## Instructions for the task
Everything from the line with "You are a computer-use agent. 636x805 pixels." to the line with "650x847 pixels." in the listing below, both lines included, needs to be copied exactly, apart from the pictures.

## Records supplied
****************
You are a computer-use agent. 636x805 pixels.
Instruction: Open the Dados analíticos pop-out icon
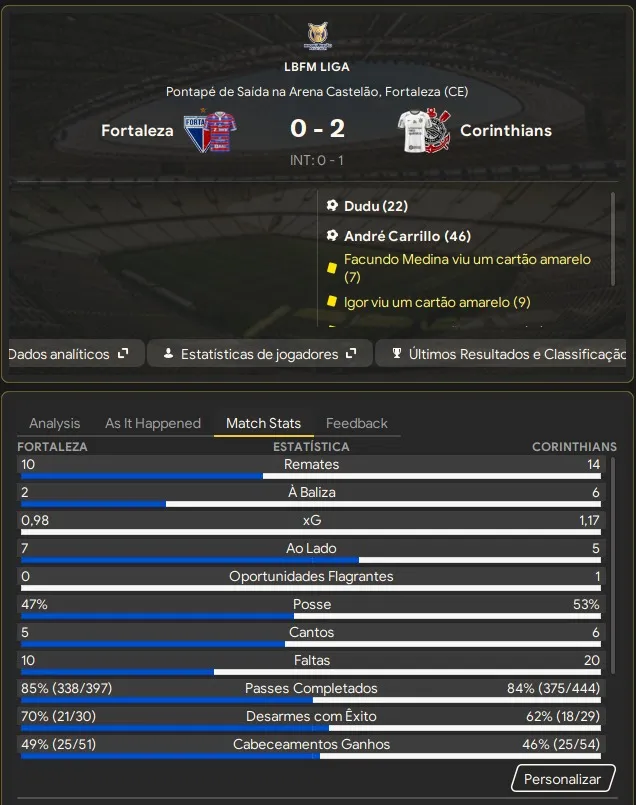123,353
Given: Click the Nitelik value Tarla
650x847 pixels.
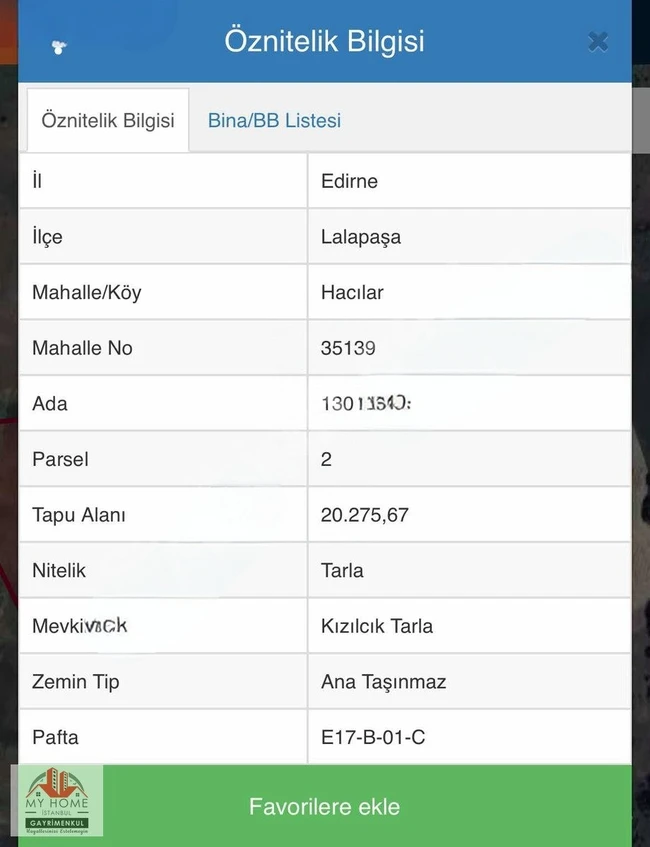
****************
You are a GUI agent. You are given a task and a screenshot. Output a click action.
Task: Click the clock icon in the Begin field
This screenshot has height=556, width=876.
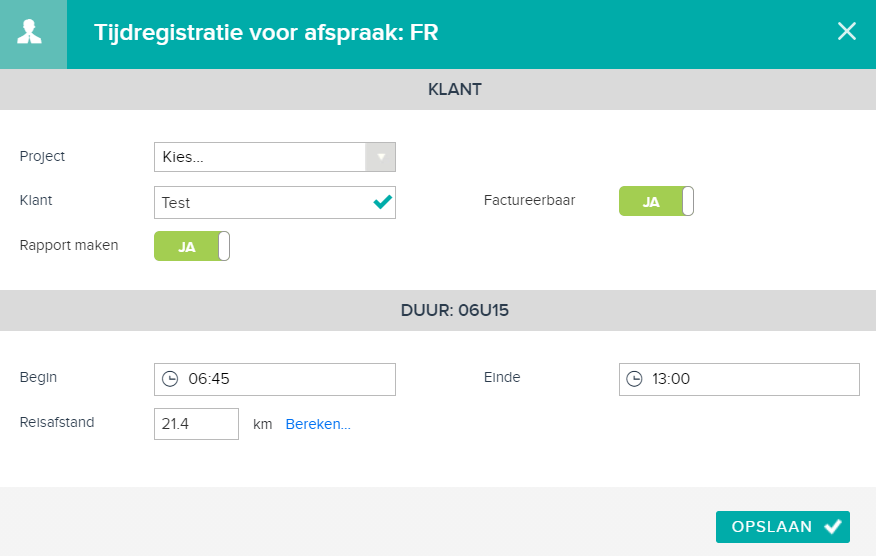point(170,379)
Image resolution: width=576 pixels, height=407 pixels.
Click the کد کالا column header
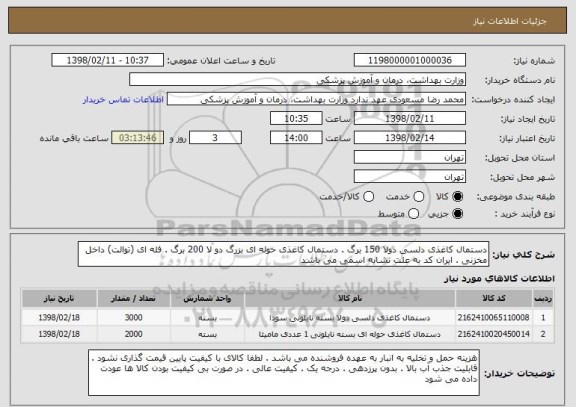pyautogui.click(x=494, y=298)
****************
## Exercise solution
You are a computer-use agent. 636x805 pixels.
Instruction: Open the Dados analíticos pop-out icon
123,353
Given: Click the Nitelik value Tarla
650x847 pixels.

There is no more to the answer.